Sotomayor’s membership in the New York-based group became public Thursday afternoon in a questionnaire submitted to the Senate Judiciary Committee.

Since then, the group has been deluged with press calls, said its founder, Susan Stautberg, who explained that “we like to be under the radar screen.”

The group — which on its website describes itself as “a constellation of influential women who are key decision makers in the profit, nonprofit and social sectors; who build long-term, mutually beneficial relationships in order to both take charge of their own destinies and help others to do the same” — hosts periodic meetings around New York, as well as an annual off-the-record three-day retreat in Central or South America at which its members attend cocktail parties with U.S. diplomats and host-country officials and participate in panel discussions on public policy and business affairs.
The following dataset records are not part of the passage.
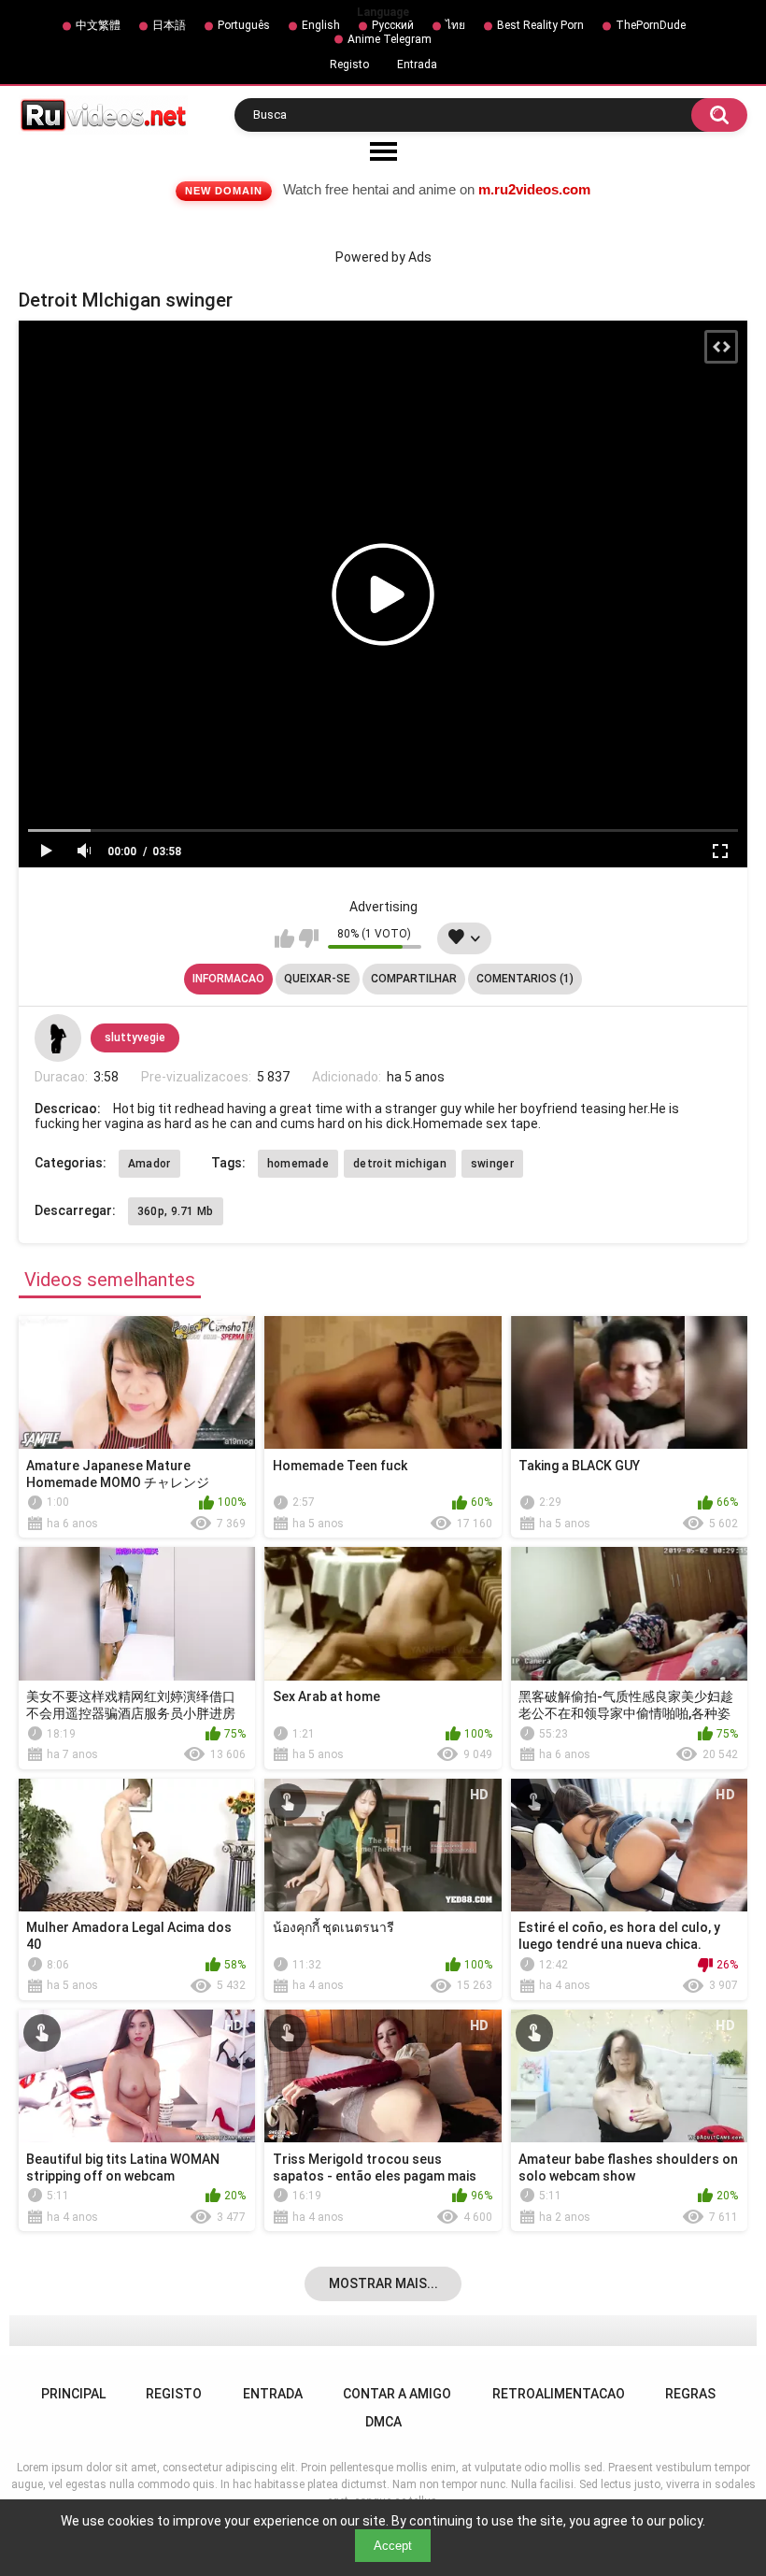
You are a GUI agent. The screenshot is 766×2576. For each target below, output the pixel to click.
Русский (393, 25)
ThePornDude (651, 25)
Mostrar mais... (383, 2283)
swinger (492, 1163)
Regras (690, 2393)
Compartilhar (414, 978)
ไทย (455, 25)
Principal (73, 2393)
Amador (149, 1163)
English (321, 25)
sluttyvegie (135, 1037)
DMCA (383, 2421)
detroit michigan (400, 1163)
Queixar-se (317, 978)
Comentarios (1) (525, 978)
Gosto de (284, 938)
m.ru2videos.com (534, 189)
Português (244, 25)
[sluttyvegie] (58, 1037)
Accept (393, 2546)
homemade (298, 1163)
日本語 (169, 25)
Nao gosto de (309, 938)
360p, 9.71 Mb (175, 1211)
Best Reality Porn (540, 25)
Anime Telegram (390, 39)
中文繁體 (98, 25)
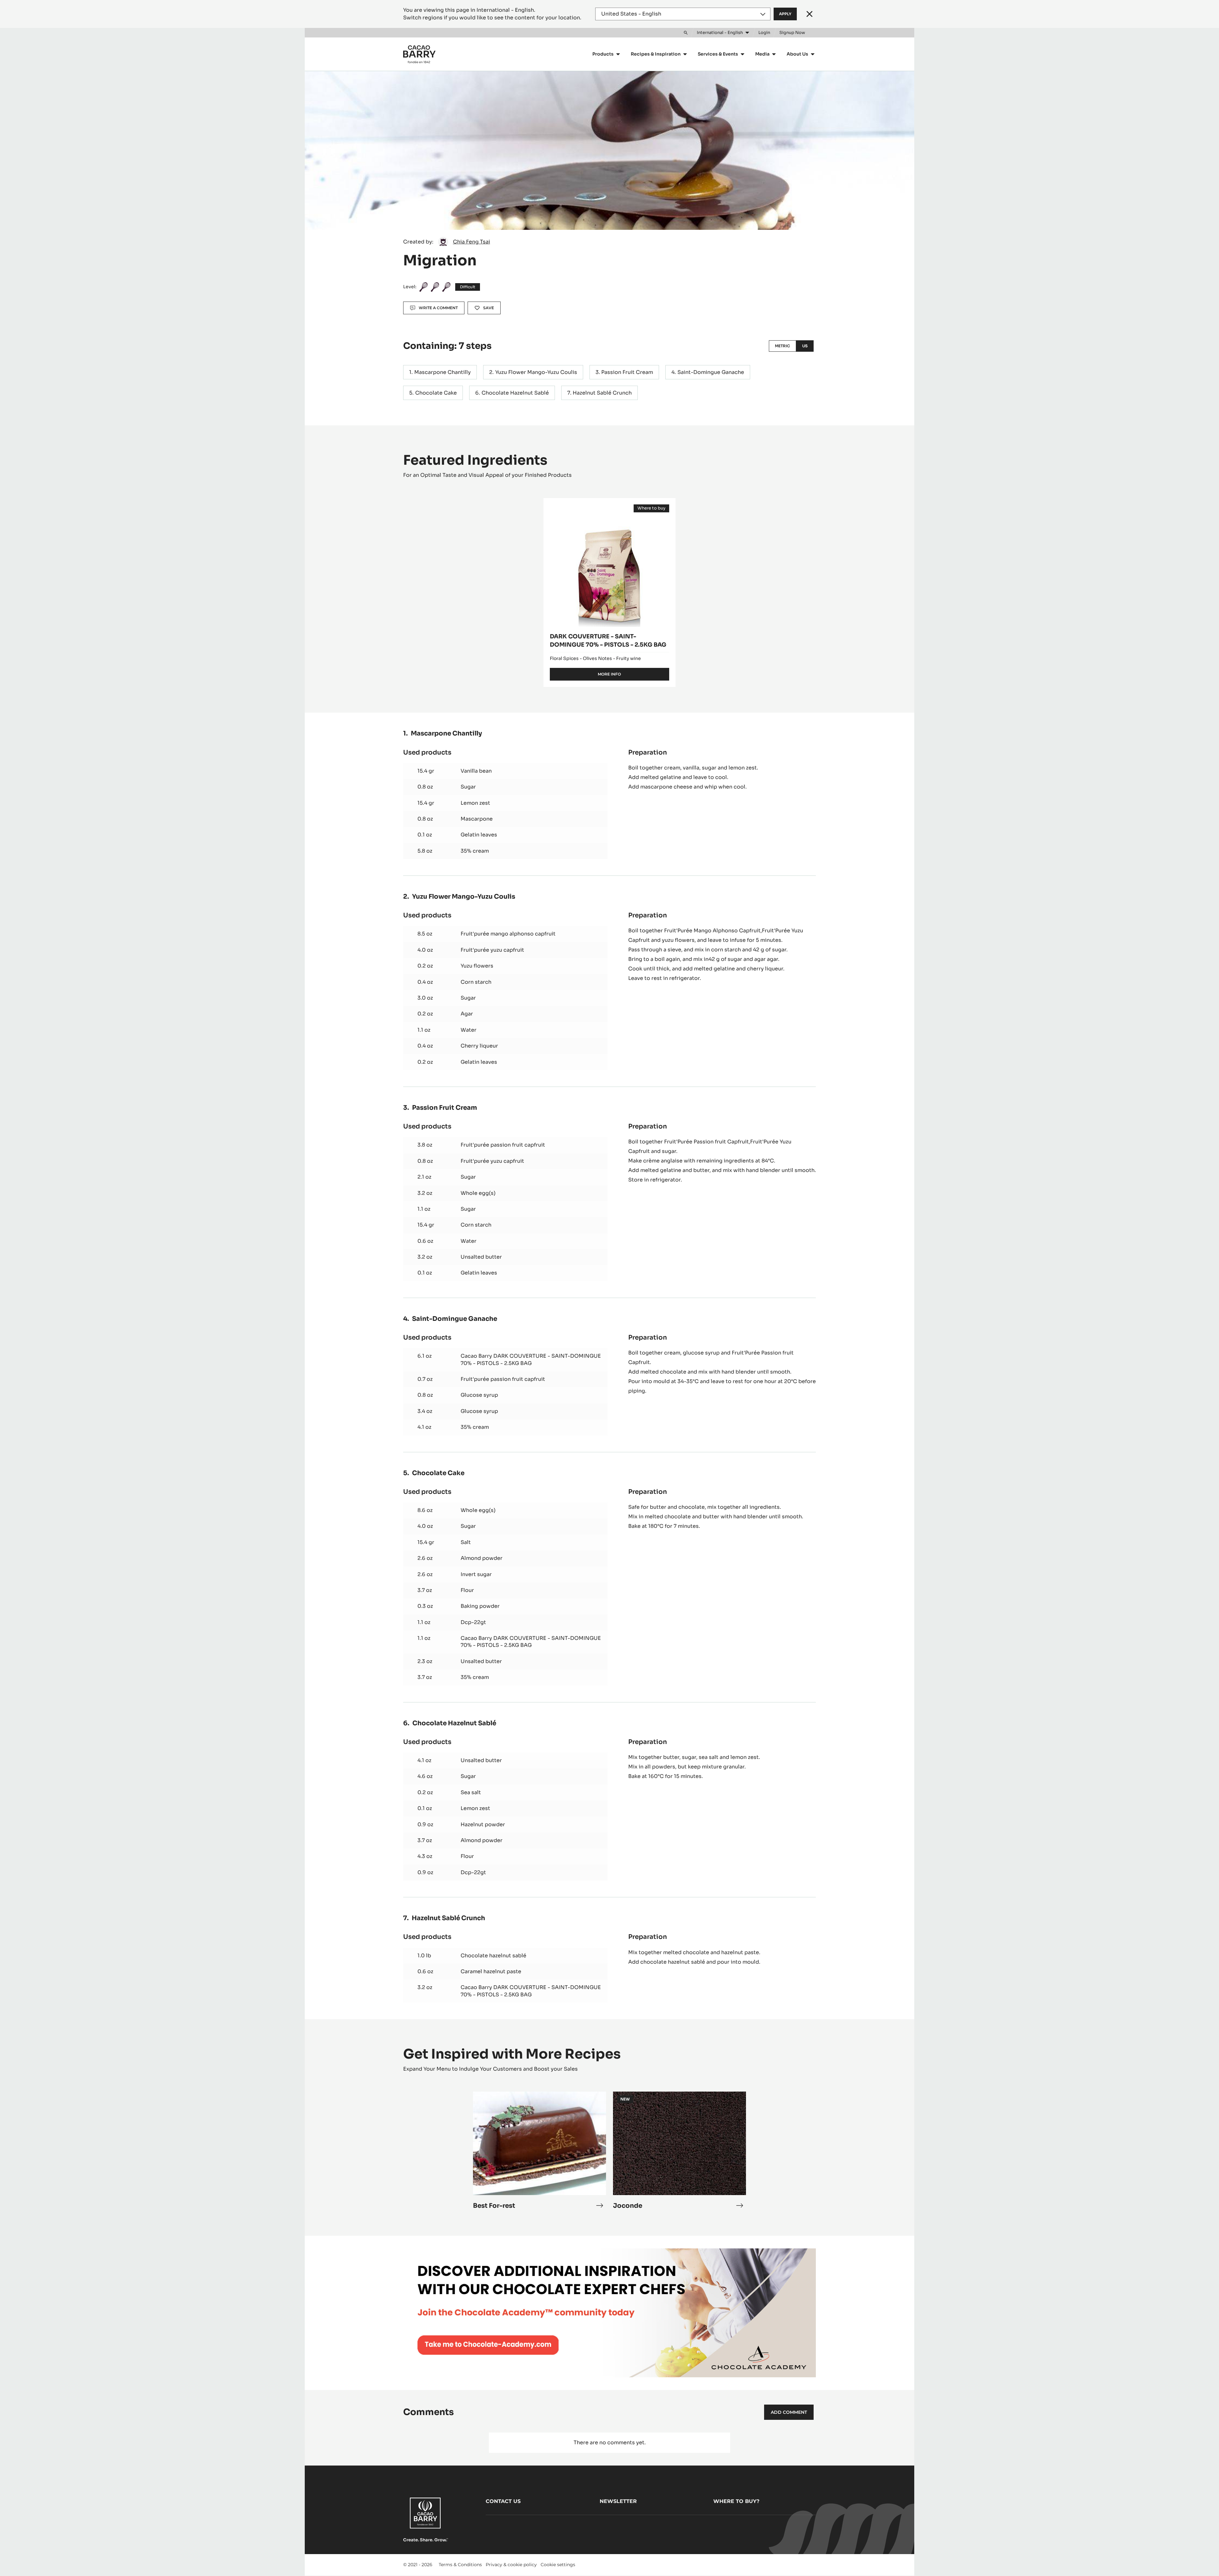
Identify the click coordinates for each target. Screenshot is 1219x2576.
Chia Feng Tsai (471, 241)
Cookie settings (558, 2564)
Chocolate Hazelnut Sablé (515, 392)
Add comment (789, 2412)
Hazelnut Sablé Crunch (602, 392)
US (805, 345)
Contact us (503, 2501)
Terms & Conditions (460, 2564)
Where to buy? (736, 2501)
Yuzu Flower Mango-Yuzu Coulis (536, 372)
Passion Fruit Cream (627, 372)
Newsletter (618, 2501)
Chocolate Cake (436, 392)
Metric (782, 345)
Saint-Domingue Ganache (710, 372)
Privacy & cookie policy (511, 2564)
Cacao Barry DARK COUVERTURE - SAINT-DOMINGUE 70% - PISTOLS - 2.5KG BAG (531, 1359)
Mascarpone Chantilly (442, 372)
One wonders how closely the Belizeans ape their male counterparts—burning of a symbolic effigy of the outside world and its cares, non-stop drinking, public urination, drag shows, planning world domination...

Time will tell if this group is little more than a post-graduate college prank, a Gen-Y version of the Red Hat Society, or a good excuse for a warm weather winter junket to the Caribbean. Or if it really does become a ladies' version of the Bohemian Grove.